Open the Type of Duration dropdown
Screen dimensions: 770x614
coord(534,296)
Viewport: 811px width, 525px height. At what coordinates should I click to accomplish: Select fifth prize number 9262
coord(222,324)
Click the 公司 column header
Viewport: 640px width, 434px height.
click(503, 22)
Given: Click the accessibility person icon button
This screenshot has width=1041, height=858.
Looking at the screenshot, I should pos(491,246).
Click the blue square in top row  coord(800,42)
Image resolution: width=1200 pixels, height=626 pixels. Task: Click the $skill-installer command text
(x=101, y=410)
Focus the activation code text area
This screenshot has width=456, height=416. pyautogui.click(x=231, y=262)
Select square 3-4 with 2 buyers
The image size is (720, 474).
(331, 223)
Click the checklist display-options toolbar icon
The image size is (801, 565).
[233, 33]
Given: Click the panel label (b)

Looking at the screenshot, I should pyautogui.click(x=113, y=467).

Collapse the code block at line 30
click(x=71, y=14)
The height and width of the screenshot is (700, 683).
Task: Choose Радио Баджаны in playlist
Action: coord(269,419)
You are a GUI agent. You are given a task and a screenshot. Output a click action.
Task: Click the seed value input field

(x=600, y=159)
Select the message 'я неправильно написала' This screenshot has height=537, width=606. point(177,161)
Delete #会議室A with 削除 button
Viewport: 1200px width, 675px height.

....

Everything from the line with "Select the message" through the end of the listing, both ends included, needs to be transcribed exactly, with no other lines.

Select the message 'я неправильно написала' This screenshot has height=537, width=606. point(177,161)
Delete #会議室A with 削除 button
Viewport: 1200px width, 675px height.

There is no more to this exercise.